::: Given information
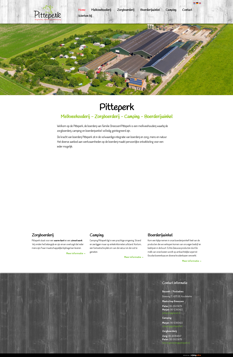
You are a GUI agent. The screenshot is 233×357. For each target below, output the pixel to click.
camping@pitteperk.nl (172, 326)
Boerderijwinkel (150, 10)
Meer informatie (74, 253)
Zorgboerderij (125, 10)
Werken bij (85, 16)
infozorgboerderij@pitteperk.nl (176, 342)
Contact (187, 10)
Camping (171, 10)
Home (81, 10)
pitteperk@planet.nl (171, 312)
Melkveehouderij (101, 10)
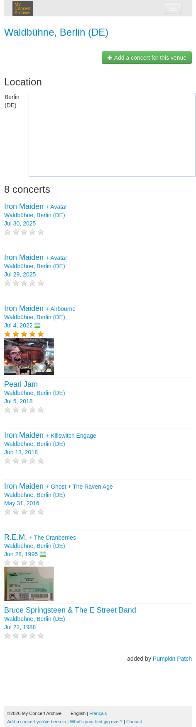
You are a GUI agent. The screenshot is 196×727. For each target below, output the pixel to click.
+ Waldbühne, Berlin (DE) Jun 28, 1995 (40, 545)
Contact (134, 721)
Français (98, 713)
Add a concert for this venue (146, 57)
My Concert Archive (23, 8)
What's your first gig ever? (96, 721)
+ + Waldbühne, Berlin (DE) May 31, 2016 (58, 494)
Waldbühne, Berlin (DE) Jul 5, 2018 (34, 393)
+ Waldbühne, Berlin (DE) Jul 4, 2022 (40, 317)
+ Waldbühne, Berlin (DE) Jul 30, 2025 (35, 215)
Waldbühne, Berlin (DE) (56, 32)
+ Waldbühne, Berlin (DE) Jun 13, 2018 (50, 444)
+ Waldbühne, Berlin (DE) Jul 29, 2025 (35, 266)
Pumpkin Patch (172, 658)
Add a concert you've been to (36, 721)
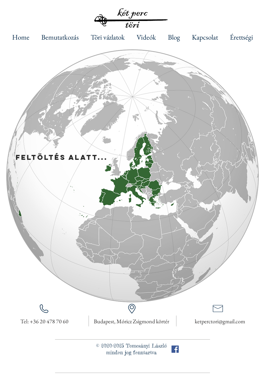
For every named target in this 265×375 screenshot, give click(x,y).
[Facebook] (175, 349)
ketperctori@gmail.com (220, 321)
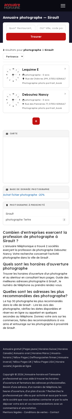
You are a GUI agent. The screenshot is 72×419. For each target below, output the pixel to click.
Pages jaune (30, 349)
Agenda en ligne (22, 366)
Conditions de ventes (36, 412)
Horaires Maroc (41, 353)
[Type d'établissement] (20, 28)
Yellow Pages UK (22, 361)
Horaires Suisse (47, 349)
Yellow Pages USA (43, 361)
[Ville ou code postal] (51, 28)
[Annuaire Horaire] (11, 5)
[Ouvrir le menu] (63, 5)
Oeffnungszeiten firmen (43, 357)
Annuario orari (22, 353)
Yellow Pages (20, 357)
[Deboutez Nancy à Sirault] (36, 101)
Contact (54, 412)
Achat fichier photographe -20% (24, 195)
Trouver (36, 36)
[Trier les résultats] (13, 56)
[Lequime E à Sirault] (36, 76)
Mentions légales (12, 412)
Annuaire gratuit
::::::
◆ Work to do ◆
Convert the whole listing above into a numbered list with one line per item, omitting blank lines and leaving out the pictures.

◆ The completed task ◆
1. You are a GUI agent. The screenshot is 233×357. For each target below, output the pixel to click.
2. camping@pitteperk.nl (172, 326)
3. Boerderijwinkel (150, 10)
4. Meer informatie (74, 253)
5. Zorgboerderij (125, 10)
6. Werken bij (85, 16)
7. infozorgboerderij@pitteperk.nl (176, 342)
8. Contact (187, 10)
9. Camping (171, 10)
10. Home (81, 10)
11. pitteperk@planet.nl (171, 312)
12. Melkveehouderij (101, 10)
13. You are a GUI agent. The screenshot is 196×727. For each target below, output the pixel to click.
14. + Waldbühne, Berlin (DE) Jun 28, 1995 (40, 545)
15. Contact (134, 721)
16. Français (98, 713)
17. Add a concert for this venue (146, 57)
18. My Concert Archive (23, 8)
19. What's your first gig ever? (96, 721)
20. + + Waldbühne, Berlin (DE) May 31, 2016 (58, 494)
21. Waldbühne, Berlin (DE) Jul 5, 2018 (34, 393)
22. + Waldbühne, Berlin (DE) Jul 4, 2022 (40, 317)
23. + Waldbühne, Berlin (DE) Jul 30, 2025 (35, 215)
24. Waldbühne, Berlin (DE) (56, 32)
25. + Waldbühne, Berlin (DE) Jun 13, 2018 (50, 444)
26. + Waldbühne, Berlin (DE) Jul 29, 2025 (35, 266)
27. Pumpkin Patch (172, 658)
28. Add a concert you've been to (36, 721)
29. For every named target in this 265×375 screenshot, give click(x,y).
30. [Facebook] (175, 349)
31. ketperctori@gmail.com (220, 321)
32. You are a GUI agent. The screenshot is 72×419. For each target below, output the pixel to click.
33. Pages jaune (30, 349)
34. Agenda en ligne (22, 366)
35. Conditions de ventes (36, 412)
36. Horaires Maroc (41, 353)
37. [Type d'établissement] (20, 28)
38. Yellow Pages UK (22, 361)
39. Horaires Suisse (47, 349)
40. Yellow Pages USA (43, 361)
41. [Ville ou code postal] (51, 28)
42. [Annuaire Horaire] (11, 5)
43. [Ouvrir le menu] (63, 5)
44. Oeffnungszeiten firmen (43, 357)
45. Annuario orari (22, 353)
46. Yellow Pages (20, 357)
47. [Deboutez Nancy à Sirault] (36, 101)
48. Contact (54, 412)
49. Achat fichier photographe -20% (24, 195)
50. Trouver (36, 36)
51. [Trier les résultats] (13, 56)
52. [Lequime E à Sirault] (36, 76)
53. Mentions légales (12, 412)
54. Annuaire gratuit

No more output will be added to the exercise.